LIBRARY RECORDS PROJECT 1785-1953 UPDATE 3

Dr Richard Palmer reports that during August and September the Project focused on the librarianship of Samuel Wayland Kershaw from 1868 to the beginning of 1910. Kershaw owed his appointment to the limited funding available for the Librarian’s salary which made it impossible to appoint a more qualified person. He endured throughout his librarianship the assistance, or perhaps supervision, of a succession of Honorary Curators and Honorary Librarians who were intended to make up for  his supposed deficiencies or lack of standing. Nevertheless Kershaw proved to be a diligent Librarian who enhanced and extended the role of the Library during the primacies of the five Archbishops of Canterbury whom he served.

ms1680f23
Archbishop Longley (MS 1680 f 23)

 

The project has catalogued the extensive records which he generated through his work.
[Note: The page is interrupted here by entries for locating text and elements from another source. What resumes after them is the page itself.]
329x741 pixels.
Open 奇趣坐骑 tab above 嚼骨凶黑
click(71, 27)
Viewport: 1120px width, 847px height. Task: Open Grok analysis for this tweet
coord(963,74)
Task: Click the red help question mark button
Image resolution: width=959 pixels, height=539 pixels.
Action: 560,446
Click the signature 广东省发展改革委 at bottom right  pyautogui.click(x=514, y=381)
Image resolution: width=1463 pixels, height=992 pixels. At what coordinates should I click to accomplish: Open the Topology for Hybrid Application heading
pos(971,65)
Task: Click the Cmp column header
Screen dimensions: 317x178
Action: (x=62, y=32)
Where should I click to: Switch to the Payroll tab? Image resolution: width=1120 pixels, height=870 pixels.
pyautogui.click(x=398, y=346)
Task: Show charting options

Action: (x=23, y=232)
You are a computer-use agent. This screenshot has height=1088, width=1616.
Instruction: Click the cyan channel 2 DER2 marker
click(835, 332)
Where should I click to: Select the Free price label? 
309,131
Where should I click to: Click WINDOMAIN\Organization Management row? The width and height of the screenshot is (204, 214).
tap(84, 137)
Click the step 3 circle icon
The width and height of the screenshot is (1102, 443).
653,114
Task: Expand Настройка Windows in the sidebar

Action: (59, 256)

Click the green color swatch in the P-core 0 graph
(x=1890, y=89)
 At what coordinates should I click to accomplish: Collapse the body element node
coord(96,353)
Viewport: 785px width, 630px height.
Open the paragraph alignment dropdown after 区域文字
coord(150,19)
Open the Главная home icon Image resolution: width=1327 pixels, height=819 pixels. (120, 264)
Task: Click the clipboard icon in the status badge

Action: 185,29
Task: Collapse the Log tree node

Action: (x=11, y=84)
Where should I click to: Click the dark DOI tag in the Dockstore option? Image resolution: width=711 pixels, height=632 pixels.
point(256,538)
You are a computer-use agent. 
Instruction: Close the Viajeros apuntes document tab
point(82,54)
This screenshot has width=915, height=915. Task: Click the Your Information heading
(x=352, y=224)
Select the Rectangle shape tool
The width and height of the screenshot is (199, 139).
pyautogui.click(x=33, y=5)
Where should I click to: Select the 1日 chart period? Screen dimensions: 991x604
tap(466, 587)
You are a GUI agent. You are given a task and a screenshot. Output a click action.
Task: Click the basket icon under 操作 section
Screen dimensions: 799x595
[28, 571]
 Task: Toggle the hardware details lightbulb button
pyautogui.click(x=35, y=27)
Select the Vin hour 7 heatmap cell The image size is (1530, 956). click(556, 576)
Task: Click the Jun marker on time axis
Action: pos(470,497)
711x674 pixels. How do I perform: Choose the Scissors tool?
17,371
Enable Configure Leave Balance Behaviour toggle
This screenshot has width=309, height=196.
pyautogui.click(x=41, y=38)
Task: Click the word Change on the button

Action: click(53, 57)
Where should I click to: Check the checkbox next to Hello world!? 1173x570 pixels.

Kershaw took forward the intention of Archbishop Longley, who appointed him, to make the Library more widely available for public use. Initially Kershaw attended the Library on only three days a week, with long breaks at Christmas and Easter and in the Autumn, but from 1880 the Library’s opening hours were extended and the result may be seen in the registers of readers which Kershaw maintained. He also opened the Library extensively to visiting groups, as well as to royal and other distinguished visitors, and installed an exhibition case in the Great Hall to display treasures of the Library, many of which he also publicised through his Art Treasures of the Lambeth Library (London, 1873). Correspondence on the loan of manuscripts for publication or transcription, each requiring the Archbishop’s approval, show another aspect of his work. He also introduced regular loans of printed books to readers and enlisted public support to form special collections on the local history of Kent and on monasteries in England and Wales.

Kershaw was also responsible for a new catalogue of printed books, based on an interleaved copy of the Bodleian Library catalogue, and compiled additional catalogues of ‘modern books’ and of pamphlets, including an extensive collection of pamphlets given by Archbishop Howley. The project has also catalogued a large number of indexes which he compiled to manuscript and archives in the Library. It also fell to Kershaw to oversee a major programme of conservation, resulting from an exceptional grant made by the Ecclesiastical Commissioners in 1869, which is recorded in his bookbinding accounts.

Despite these achievements, which were set against a background of acute financial stringency, Kershaw does not seem to have won appreciation. His long reign as Librarian (his ‘amusing despotism’ as one reader put it) was finally terminated at the beginning of 1910 when Archbishop Davidson winkled him out of office. Davidson’s draft letter to Kershaw which brought this about is a masterpiece of tact and persuasion.